In United States v. Playboy Entertainment Group, 529 U.S. 803 (2000), the Supreme Court held that section 505 of the Telecommunications Act of 1996 violated the First Amendment because it restricted speech based on content and there was a less speech-restrictive alternative available to protect minors from harmful material on cable television.

 

The decision affirmed the panel of three federal district court judges that originally heard the case.

 

Law said cable providers could show sexually-oriented programs only late at night

 

Section 505 required cable television providers whose offerings were “primarily dedicated to sexually-oriented programming” to restrict its availability to the hours of 10 p.m. to 6 a.m.
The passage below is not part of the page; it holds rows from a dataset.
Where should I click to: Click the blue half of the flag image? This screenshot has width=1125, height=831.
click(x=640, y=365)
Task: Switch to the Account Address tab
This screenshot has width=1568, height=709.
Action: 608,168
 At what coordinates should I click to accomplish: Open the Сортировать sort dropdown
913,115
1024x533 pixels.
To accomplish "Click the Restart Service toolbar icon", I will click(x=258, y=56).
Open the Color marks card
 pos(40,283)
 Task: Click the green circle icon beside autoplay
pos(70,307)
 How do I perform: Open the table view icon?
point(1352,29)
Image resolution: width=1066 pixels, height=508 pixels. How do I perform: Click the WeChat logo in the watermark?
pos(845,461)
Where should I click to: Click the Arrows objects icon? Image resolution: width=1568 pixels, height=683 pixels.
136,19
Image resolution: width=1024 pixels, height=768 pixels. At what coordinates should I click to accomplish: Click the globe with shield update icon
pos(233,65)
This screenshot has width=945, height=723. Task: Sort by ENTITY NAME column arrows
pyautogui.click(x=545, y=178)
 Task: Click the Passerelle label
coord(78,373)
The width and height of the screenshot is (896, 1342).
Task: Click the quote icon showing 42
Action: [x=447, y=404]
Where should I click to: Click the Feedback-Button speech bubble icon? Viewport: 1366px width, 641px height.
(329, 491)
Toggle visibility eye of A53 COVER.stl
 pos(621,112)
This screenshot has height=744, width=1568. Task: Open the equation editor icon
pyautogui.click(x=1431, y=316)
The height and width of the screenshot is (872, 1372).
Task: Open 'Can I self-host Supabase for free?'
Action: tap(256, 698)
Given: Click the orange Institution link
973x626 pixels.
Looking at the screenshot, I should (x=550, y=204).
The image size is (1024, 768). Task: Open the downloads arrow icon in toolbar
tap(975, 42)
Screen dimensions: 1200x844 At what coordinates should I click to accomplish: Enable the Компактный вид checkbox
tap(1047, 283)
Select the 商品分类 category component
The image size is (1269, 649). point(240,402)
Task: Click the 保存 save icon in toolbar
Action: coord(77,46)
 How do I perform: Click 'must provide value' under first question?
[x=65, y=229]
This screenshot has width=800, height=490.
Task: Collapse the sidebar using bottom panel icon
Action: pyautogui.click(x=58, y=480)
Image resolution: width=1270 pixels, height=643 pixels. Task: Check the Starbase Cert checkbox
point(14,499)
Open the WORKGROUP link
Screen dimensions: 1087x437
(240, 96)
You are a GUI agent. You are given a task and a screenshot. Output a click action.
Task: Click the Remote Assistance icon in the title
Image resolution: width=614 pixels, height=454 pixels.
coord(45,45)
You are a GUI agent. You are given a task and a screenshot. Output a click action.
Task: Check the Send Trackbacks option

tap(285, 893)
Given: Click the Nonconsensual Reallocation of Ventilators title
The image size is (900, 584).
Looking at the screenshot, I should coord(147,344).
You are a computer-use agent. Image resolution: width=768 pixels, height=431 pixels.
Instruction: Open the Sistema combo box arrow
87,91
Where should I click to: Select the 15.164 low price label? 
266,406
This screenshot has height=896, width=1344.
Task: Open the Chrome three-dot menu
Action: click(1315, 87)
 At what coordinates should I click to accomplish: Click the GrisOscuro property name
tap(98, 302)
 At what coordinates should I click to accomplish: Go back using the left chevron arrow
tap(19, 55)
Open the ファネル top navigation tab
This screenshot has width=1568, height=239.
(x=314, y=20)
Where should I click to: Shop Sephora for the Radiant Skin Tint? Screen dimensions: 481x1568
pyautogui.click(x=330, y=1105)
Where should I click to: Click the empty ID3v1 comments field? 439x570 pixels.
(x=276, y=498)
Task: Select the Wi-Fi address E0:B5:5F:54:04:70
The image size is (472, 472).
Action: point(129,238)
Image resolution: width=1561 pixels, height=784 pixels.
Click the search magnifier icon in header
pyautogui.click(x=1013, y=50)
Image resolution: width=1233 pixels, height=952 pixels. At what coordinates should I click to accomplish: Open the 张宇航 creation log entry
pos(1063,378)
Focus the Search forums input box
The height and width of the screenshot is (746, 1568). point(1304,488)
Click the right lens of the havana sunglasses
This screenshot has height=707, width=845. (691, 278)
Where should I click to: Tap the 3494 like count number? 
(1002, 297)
The law sought to prevent children from viewing the channels through “signal bleed,” which occurs when nonsubscribers gain inadvertent access to audio or visual, or both, elements of the sexually explicit pay-per-view channels.

 

Playboy challenged section 505, arguing that this content-based restriction did not satisfy strict scrutiny. Playboy noted that section 504 of the act, the lockbox provision, provided a less restrictive alternative that would allow the government to regulate sexually-oriented programming without offending its First Amendment speech rights. In effect, each household had the option of making Playboy programming completely unavailable in that household.

 

Supreme Court said law violated First Amendment rights of Playboy Channel and viewers

 

In his opinion for the Court, Justice Anthony M. Kennedy affirmed the decision of the lower court and held that section 505 unconstitutionally curtailed not just Playboy’s First Amendment protection, but also that of willing viewers of the sexually oriented programming who wished to view it during times other than the designated window. Although conceding the presence of a compelling interest, Justice Kennedy cited section 504 as a less restrictive alternative, treating it as a per se indicator that section 505 was not narrowly tailored.

 

Dissent found compelling state interest in helping parents protect their children

 

Justice Stephen G. Breyer dissented, taking issue with the majority’s contention that a less restrictive alternative existed. He identified the government interest in helping parents to protect their children from inadvertent exposure to indecent material as a compelling state interest, and read sections 504 and 505 together as a narrowly tailored means of achieving this.

 

Justice Antonin Scalia’s dissent cited Ginzburg v. United States (1966) in support of his opinion that otherwise protected speech, such as the Playboy programming, which deliberately emphasized “sexually provocative aspects,” was proscribable. Because commercials airing on the Playboy channel advertised for the underlying nonobscene programming in an obscene way, the government was free to ban it entirely, leading Justice Scalia to conclude that section 505, a mere restriction, was constitutionally sound.

 

Justice Clarence Thomas concurred, emphasizing that the government could have prohibited the Playboy programming completely had it been deemed “obscene” within the meaning of Miller v. California (1973) rather than simply indecent.

 

Justice John Paul Stevens concurred, characterizing Ginzburg as “anachronistic” since it predated the Court’s recognition of First Amendment protection for commercial speech.

 

This article was written by James T. Gibson and published in 2009 when Mr. Gibson was staff counsel for the Baptist Joint Committee for Religious Liberty. Gibson is now an assistant federal public defender in Birmingham.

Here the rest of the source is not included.